Humillar a quien cometió la falta, destrozarle moralmente.

Fecha de publicación: 19-01-17
Por: Méndez Vides

Una adolescente quiché es llevada por su madre ante la autoridad de la asamblea comunitaria para reclamar la aplicación del castigo maya para corregir su falta (generalmente robo). La comunidad se reúne en la plaza central del poblado, con los niños en primera fila, y luego de un largo discurso sobre el sentido del bien y del mal, se procede a pedir a la madre o abuela de la imputada que tome la rama de durazno o membrillo para aplicar el número de xicayes (azotes) dictaminados. La joven mujer es obligada a medio desvestirse frente a la comunidad, en contra de todo pudor ancestral. Se quita el suéter y la blusa, muestra la espalda desnuda y el sostén negro. La familia debe aplicar los azotes para impedir el linchamiento, hacerla llorar. El asunto es humillar a quien cometió la falta, destrozarla moralmente con la aplicación del castigo físico, hacerla sufrir para meter miedo al resto, para sentar un precedente e impedir que el acto se repita.

En casos de adulterio o violación se plantea sentencias múltiples, como el resarcimiento económico de la afectada, la aplicación de los infaltables azotes y el destierro. Hay casos de desfile público azotando al condenado por las calles para despedirlo en el límite del municipio.

¿Puede convivir dicho procedimiento dentro de un Estado contemporáneo?

La aplicación del castigo maya parece provenir de la costumbre impuesta por los conquistadores y colonizadores españoles cuando sometieron a los pueblos mayas siguiendo dicho ritual.

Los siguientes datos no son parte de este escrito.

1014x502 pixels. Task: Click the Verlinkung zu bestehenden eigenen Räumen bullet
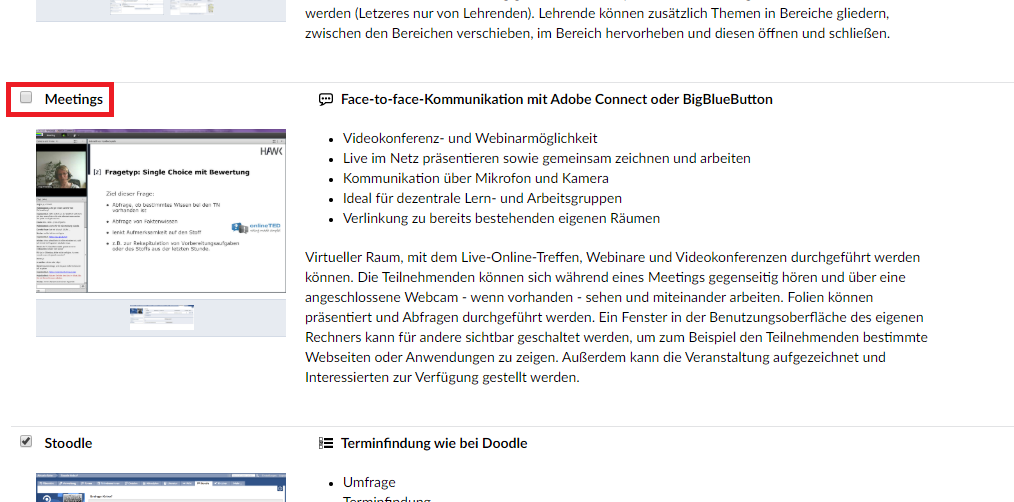pos(501,218)
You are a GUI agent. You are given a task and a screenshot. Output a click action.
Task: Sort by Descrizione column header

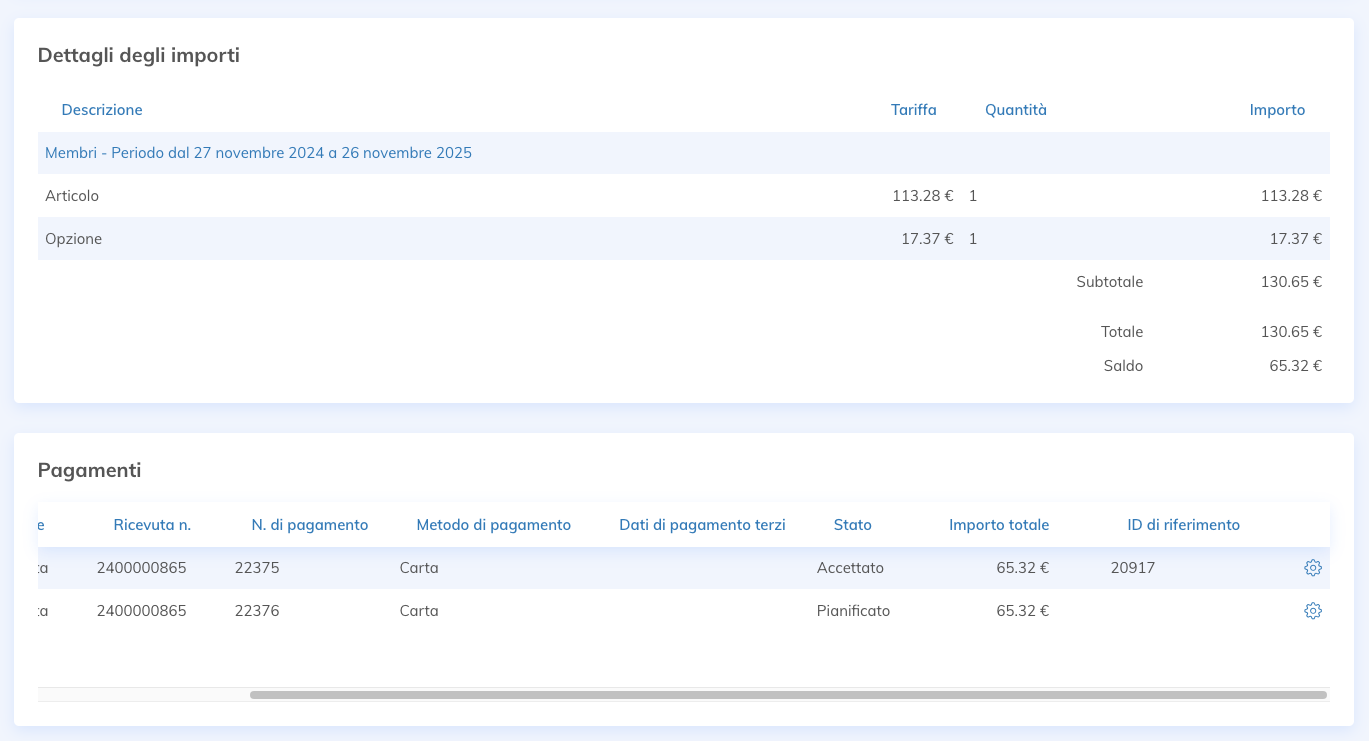pyautogui.click(x=102, y=110)
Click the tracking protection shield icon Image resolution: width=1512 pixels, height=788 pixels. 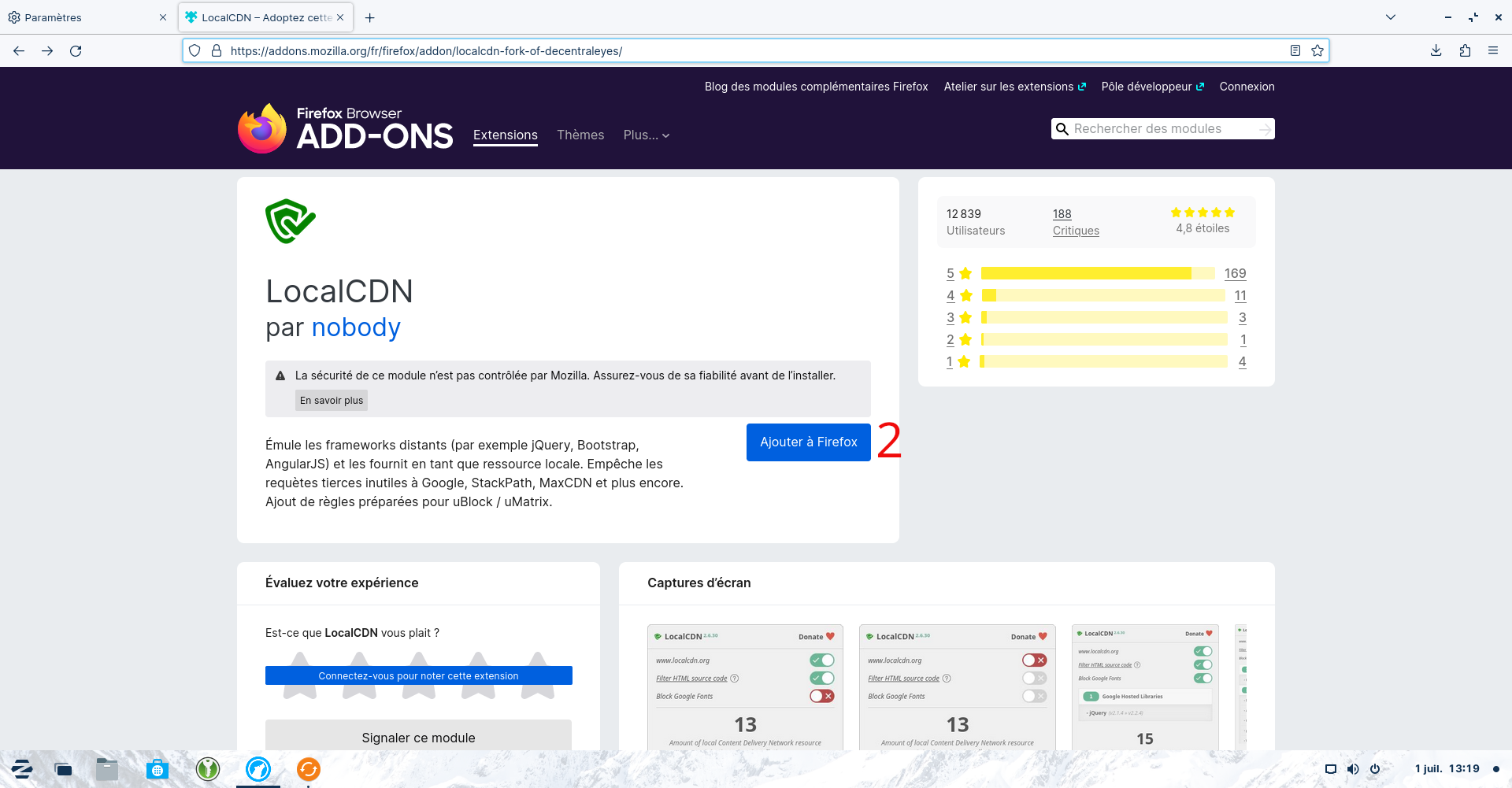pos(195,51)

El caso del control del levantamiento de Atanasio Tzul es un buen ejemplo, un Principal que se reveló en 1820 en Totonicapán, porque para detener el movimiento fue encadenado nueve días en la plaza y azotado en público. El hoy método ancestral está referido a la práctica de la dominación. Aún más cuando se utiliza el fuego de los linchamientos, porque Pedro de Alvarado aprendió con Hernán Cortés que la mejor manera de meter miedo a los conquistados era quemar en público a sus autoridades.

Los romanos también castigaron con azotes a Cristo, fue humillado en público, lo azotaron ante una comunidad que no lo defendió, y lo condujeron por la calle llevando una cruz hacia el Calvario, donde fue crucificado, para que la gente aprendiera y no se volviera a rebelar en contra del Imperio anunciando reyes propios. ¿Tenían razón los jueces? ¿Impidieron algo utilizando dichas fieras maneras? Pues se supone que no, pero en Guatemala sí se permite y el Ministerio Público no interviene, ni el Procurador de los Derechos Humanos, y hay videos con las caras de quienes cometieron tales delitos. Habría que saber cuántos de los humillados se quedaron en sus pueblos y se reformaron, o si hoy son parte de quienes andan perdidos en el espacio urbano despidiendo cólera y huyendo de las autoridades.